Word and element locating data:
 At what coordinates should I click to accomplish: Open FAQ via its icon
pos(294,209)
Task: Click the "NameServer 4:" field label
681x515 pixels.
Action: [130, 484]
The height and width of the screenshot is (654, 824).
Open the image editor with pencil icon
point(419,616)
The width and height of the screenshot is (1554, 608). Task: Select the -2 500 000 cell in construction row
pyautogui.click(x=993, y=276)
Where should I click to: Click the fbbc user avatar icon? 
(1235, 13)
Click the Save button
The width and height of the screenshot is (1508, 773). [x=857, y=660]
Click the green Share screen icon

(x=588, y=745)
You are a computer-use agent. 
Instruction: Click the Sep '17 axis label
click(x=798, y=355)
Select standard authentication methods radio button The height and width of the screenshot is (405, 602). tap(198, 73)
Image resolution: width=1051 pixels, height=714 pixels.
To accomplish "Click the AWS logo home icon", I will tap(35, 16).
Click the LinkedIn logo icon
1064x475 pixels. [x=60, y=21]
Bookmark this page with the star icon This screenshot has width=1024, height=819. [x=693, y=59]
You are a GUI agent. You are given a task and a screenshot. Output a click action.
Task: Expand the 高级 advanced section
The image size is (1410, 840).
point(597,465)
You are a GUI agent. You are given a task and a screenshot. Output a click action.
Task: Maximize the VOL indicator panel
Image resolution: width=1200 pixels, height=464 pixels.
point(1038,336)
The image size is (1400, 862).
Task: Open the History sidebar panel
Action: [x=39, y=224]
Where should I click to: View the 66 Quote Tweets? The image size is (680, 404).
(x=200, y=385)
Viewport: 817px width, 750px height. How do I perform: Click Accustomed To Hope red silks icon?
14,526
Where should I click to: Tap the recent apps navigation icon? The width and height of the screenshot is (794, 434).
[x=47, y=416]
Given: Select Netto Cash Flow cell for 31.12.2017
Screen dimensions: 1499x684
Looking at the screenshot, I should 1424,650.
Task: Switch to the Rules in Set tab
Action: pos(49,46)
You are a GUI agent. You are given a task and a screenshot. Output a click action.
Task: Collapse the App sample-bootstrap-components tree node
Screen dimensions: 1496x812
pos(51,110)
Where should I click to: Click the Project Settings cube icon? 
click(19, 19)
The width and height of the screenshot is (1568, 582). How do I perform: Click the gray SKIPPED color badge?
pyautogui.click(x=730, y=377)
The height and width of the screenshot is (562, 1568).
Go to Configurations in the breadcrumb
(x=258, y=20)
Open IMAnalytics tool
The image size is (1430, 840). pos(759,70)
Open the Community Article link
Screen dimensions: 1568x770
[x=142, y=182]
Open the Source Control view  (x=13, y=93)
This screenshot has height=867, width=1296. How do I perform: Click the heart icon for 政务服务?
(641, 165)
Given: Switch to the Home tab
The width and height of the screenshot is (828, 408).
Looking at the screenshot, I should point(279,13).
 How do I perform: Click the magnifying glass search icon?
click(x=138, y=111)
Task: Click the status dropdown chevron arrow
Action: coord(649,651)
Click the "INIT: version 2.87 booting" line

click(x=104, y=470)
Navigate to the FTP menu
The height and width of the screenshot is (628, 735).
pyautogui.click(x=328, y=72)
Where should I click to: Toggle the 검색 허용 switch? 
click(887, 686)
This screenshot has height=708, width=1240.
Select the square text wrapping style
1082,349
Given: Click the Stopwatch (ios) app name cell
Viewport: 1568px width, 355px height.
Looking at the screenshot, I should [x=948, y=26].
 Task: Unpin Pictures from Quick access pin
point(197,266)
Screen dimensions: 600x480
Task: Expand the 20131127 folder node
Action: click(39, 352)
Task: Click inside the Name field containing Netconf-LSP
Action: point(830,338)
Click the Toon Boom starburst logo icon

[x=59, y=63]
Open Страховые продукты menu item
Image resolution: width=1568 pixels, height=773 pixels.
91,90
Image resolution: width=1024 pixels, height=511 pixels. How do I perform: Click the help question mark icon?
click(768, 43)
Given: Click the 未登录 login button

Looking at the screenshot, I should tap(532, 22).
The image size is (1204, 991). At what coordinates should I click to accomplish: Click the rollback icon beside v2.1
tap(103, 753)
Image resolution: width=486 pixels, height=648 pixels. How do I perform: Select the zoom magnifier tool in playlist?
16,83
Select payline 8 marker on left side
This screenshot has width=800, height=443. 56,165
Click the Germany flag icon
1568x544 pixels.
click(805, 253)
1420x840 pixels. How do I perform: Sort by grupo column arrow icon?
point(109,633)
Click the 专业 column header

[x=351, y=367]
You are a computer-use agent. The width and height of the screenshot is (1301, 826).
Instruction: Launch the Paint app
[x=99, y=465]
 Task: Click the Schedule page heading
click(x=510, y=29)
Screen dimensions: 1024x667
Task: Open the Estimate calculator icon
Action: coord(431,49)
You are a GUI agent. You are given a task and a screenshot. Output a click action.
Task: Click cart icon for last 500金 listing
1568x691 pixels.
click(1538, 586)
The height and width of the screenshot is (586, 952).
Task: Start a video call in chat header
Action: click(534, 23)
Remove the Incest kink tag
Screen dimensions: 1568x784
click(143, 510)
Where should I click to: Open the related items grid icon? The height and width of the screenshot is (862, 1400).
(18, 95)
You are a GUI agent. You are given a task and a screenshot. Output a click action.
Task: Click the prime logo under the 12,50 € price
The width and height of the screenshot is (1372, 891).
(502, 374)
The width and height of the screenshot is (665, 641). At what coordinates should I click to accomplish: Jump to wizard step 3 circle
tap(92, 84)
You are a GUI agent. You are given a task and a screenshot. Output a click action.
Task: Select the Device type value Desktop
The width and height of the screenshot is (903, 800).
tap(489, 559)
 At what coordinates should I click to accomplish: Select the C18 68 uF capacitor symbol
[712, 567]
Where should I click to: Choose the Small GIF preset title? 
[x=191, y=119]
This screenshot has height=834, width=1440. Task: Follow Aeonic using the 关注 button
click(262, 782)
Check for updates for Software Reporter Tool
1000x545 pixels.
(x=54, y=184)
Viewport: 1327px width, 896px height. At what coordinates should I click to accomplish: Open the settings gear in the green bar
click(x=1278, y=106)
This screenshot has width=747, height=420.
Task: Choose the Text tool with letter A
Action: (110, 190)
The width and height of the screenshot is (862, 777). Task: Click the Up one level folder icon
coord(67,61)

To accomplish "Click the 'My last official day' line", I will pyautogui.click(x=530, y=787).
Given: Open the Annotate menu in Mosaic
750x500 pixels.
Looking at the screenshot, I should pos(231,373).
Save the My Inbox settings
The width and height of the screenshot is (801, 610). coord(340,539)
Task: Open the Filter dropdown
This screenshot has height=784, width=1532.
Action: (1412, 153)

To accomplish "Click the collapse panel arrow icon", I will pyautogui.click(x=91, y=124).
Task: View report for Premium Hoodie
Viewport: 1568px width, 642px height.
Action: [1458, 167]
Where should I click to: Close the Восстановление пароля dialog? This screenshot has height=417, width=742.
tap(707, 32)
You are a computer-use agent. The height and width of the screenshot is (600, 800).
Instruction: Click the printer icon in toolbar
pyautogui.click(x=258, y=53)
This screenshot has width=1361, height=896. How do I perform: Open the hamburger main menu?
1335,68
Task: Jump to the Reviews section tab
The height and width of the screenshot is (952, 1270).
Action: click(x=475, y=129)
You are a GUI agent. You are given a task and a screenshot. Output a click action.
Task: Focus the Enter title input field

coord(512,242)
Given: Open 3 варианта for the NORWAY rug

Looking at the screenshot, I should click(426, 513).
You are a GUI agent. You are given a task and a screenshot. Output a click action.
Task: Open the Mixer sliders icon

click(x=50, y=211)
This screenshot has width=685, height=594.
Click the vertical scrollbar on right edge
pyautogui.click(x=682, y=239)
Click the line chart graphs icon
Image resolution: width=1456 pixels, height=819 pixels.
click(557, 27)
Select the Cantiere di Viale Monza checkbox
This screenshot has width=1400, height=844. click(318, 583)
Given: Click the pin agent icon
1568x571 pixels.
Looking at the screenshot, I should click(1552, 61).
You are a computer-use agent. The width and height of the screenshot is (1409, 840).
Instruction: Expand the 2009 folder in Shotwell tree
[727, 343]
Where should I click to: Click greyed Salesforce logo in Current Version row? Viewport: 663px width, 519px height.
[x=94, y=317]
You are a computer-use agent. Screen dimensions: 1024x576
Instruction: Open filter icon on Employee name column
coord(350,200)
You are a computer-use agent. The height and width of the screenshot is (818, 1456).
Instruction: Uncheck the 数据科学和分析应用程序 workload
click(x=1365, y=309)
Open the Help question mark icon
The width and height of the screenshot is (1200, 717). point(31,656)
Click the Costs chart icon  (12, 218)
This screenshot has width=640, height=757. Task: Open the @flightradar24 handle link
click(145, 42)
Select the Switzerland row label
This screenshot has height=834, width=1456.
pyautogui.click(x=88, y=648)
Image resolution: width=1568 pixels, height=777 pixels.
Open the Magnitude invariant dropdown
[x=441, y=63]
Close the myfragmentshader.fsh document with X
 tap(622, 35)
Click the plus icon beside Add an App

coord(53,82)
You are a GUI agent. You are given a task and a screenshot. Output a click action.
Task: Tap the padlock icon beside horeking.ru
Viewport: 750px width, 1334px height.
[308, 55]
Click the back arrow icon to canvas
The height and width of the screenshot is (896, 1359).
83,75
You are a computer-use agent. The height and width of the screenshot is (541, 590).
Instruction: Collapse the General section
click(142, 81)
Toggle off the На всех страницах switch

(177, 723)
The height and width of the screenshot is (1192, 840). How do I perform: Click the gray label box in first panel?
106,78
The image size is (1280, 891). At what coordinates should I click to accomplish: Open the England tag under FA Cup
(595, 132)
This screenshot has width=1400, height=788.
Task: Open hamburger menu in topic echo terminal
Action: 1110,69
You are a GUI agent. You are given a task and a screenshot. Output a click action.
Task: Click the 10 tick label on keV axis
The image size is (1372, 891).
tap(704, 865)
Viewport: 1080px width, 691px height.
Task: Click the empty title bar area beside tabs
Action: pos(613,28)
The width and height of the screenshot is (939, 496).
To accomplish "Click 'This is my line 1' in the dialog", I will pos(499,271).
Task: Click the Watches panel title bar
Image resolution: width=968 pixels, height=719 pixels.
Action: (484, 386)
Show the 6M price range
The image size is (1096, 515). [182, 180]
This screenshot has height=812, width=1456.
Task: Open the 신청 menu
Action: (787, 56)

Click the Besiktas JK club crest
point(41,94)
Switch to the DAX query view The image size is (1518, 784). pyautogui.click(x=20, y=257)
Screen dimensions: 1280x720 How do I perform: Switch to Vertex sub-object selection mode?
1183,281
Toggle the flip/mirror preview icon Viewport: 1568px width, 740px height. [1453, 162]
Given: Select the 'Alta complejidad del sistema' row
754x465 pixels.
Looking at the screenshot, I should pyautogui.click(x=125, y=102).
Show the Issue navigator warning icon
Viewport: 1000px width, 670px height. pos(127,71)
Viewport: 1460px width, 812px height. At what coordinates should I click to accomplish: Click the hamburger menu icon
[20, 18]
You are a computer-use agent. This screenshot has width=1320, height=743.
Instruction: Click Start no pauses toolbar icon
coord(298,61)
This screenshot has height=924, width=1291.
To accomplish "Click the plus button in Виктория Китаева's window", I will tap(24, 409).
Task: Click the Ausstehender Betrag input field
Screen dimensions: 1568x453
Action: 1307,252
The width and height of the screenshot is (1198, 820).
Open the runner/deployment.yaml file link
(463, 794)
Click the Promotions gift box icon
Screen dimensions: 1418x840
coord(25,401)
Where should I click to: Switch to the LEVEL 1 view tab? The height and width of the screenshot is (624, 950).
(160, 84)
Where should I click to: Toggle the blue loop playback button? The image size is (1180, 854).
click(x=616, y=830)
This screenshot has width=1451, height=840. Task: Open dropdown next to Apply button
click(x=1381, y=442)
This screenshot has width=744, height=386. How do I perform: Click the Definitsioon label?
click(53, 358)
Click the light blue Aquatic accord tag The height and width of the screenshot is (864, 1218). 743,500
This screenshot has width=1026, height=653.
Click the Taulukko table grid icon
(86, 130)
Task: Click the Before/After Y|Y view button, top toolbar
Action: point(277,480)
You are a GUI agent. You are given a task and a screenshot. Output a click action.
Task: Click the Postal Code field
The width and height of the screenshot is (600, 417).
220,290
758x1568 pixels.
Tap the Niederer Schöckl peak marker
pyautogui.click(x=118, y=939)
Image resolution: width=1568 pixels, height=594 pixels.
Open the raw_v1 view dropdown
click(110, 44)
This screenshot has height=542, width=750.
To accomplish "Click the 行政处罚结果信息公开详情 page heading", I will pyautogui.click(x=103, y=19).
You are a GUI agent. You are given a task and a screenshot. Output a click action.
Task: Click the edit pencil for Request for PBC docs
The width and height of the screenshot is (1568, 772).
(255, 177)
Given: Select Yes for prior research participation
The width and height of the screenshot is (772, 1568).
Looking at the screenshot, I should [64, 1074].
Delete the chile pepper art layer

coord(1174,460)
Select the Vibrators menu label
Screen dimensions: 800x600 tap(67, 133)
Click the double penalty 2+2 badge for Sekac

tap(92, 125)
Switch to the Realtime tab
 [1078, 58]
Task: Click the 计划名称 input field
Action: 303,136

Given task:
Pull out each line of the data above that contains the string "Choose".

Answer below:
Where should I click to: Choose the Small GIF preset title? 
Task: Choose the Text tool with letter A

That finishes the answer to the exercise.